Comment 2 Konrad Kolosowski CLA 2003-10-26 01:57:18 EST
Strange.  Which JDK are you using?  Could you try with newest JDK 1.4?
Comment 3 Ryuichiro Isobe CLA 2003-10-26 11:05:45 EST
Created attachment 6554 [details]
Sample plugin
Comment 4 Ryuichiro Isobe CLA 2003-10-26 11:13:57 EST
Created attachment 6555 [details]
screenshot of invalid search result.
Comment 5 Ryuichiro Isobe CLA 2003-10-26 11:17:15 EST
I tried again at J2SDJ1.4.2_02(newest one).
But I have same result.

I make a sample plugin to reproduce this bug, and I attach this plugin
and screenshot to this page.

1. install attached plugin.
2. open help contents.
3. search a word. "ABCDEFG"
4. check your result and above screen shot.

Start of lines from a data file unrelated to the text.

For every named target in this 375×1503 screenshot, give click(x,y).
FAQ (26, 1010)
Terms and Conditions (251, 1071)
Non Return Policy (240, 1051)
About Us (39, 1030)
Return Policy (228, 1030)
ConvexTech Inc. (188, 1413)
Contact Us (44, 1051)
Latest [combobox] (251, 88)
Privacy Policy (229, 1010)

Comment 6 Konrad Kolosowski CLA 2003-10-28 15:41:26 EST
<META HTTP-EQUIV="Content-Type" CONTENT="text/html; charset=iso-2022-jp"> works
<META HTTP-EQUIV="Content-Type" CONTENT="text/html; charset=ISO-2022-JP"> works
<META HTTP-EQUIV="Content-Type" CONTENT="text/html; CHARSET=ISO-2022-JP"> does 
not work.
Problem is in our parser that extracts charset.  The media parameter name 
should be case insensitive, our parser requires it to be "charset" 

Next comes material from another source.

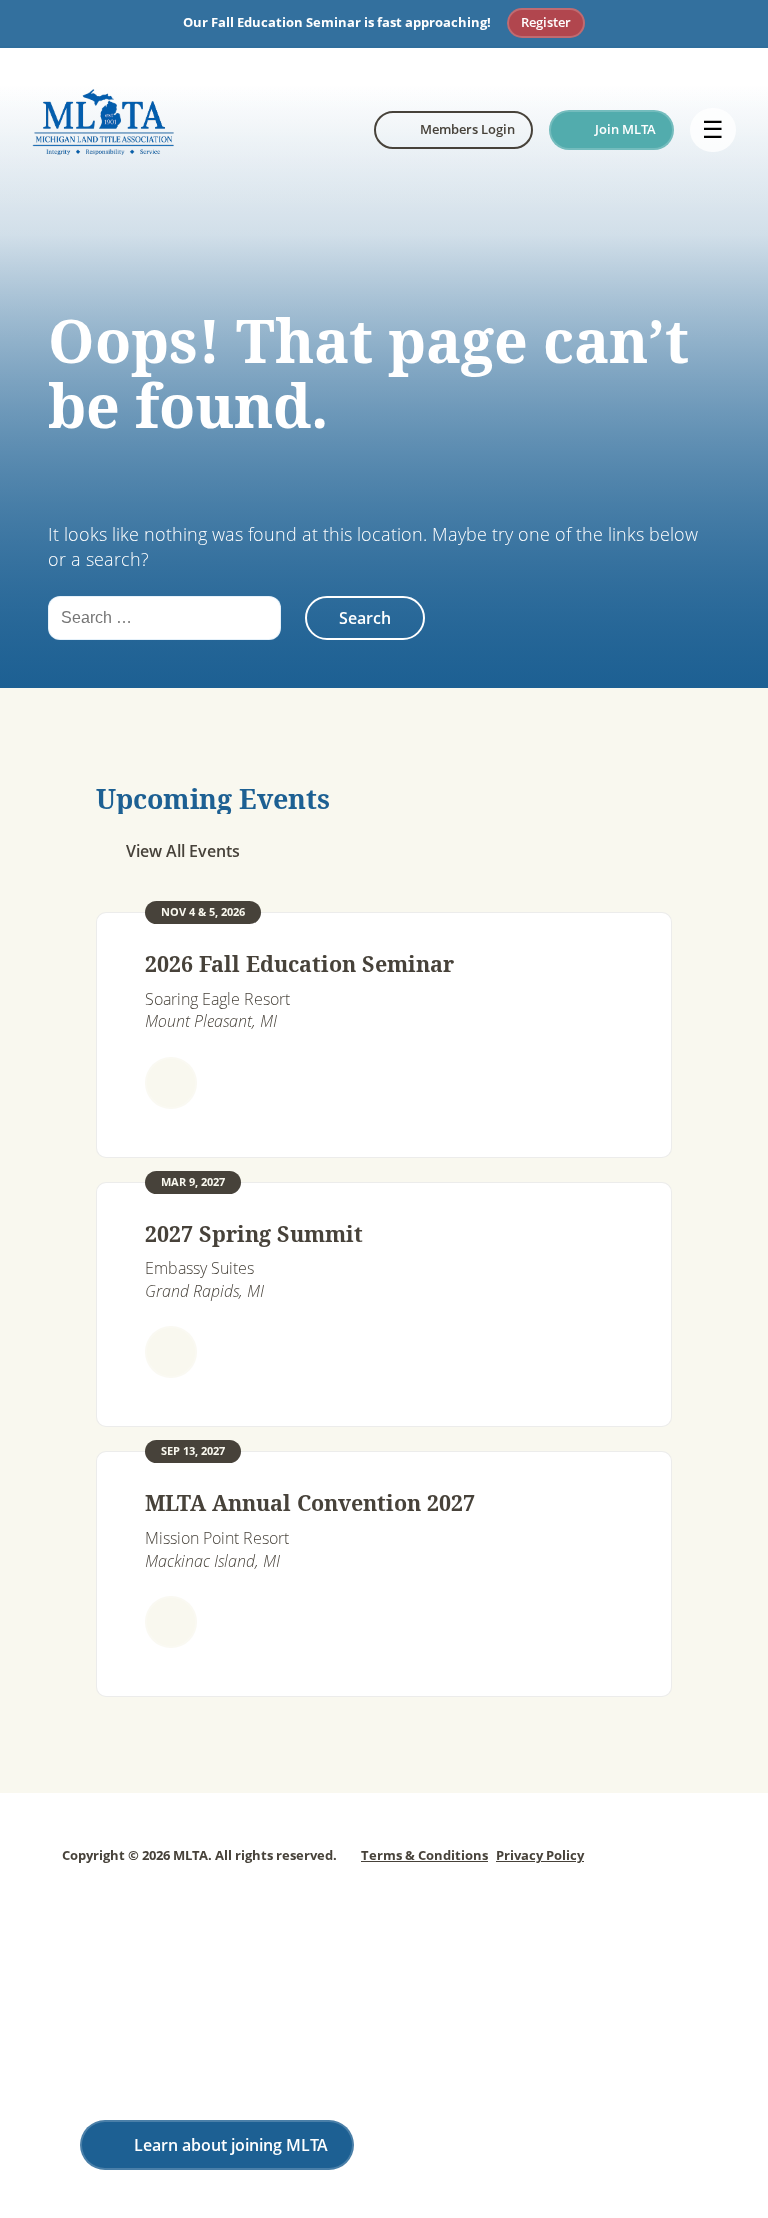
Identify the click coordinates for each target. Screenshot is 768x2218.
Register (546, 22)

not "CHARSET", and fails to extract charset for the latter.
Comment 7 Konrad Kolosowski CLA 2003-10-28 15:44:08 EST
I have released a fix for 3.0M5.

If you are using 2.1.x builds, you can use use charset in upper case, just 
make sure that the attribute name "charset" is typed in lower case.